Gulhane Training and Research Hospital

Status

Enrolling

Conditions

Major Depression Disorder

Treatments

Device: TMS

Study type

Interventional

Funder types

Other

Identifiers

NCT07039370

2025/245 / 46418926

Details and patient eligibility

About

Transcranial Magnetic Stimulation (TMS) therapy is an approved and effective treatment option for treatment-resistant depression (TRD). This study aims to identify biomarkers that predict TMS treatment response in TRD, provide insights into the neurobiological mechanisms underlying TMS efficacy, and contribute to personalized treatment strategies. By establishing proteomic and metabolomic signatures, this research seeks to enhance clinical decision-making, reduce healthcare costs, and improve patient outcomes in TRD. The findings will align with the precision medicine movement in psychiatry, advancing biomarker-driven therapeutic approaches for treatment-resistant depression.

Full description

This prospective cohort study aims to investigate the relationship between plasma proteomic and metabolomic profiles and the treatment response to transcranial magnetic stimulation (TMS) in patients with treatment-resistant depression (TRD). TRD is defined as a subtype of major depressive disorder (MDD), characterized by an inadequate response to at least two adequate trials of antidepressant therapy. Despite the clinical efficacy of TMS as a non-invasive neuromodulation treatment, the biological underpinnings that determine patient responsiveness remain unclear. This study addresses that gap by evaluating blood-based molecular biomarkers that may predict or reflect TMS treatment outcomes.

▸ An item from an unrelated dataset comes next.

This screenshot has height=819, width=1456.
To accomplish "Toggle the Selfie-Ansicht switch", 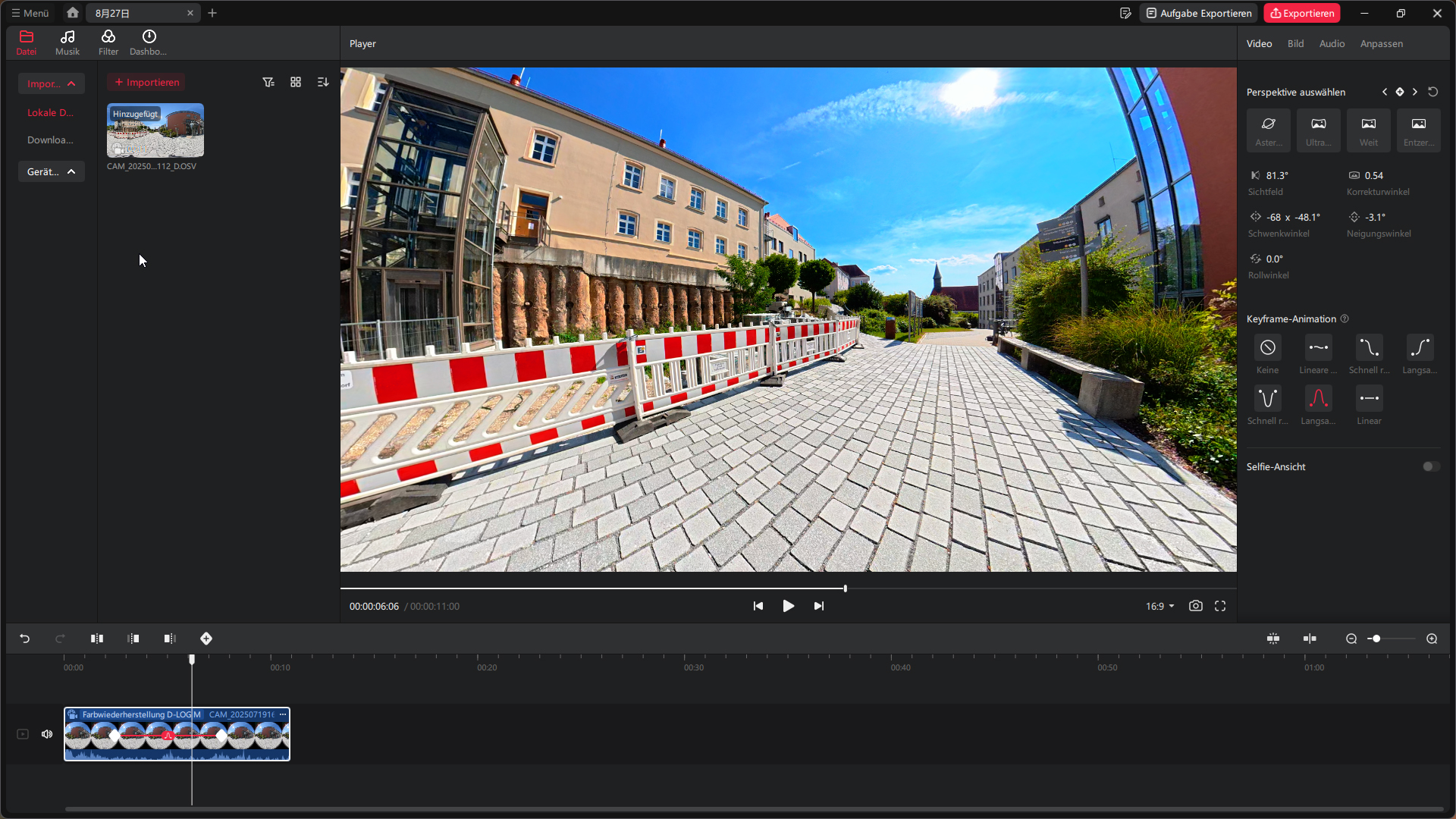I will 1430,466.
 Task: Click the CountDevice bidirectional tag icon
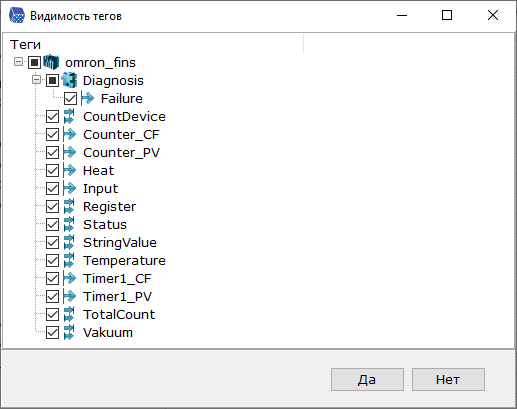click(x=69, y=116)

A total of 55 TRD patients, diagnosed according to DSM-5-TR criteria and confirmed through the SCID-5 structured clinical interview, will be enrolled. An additional 55 healthy individuals matched for age and sex will serve as a control group for baseline plasma comparisons. Patients will undergo a standardized TMS protocol using the MagVenture™ X100™ device. The protocol includes 20 treatment sessions over four weeks, with each session delivering 1,800 pulses of intermittent theta burst stimulation (iTBS) targeting the left dorsolateral prefrontal cortex (DLPFC). Motor threshold will be assessed weekly to calibrate treatment intensity to 90% of the resting motor threshold.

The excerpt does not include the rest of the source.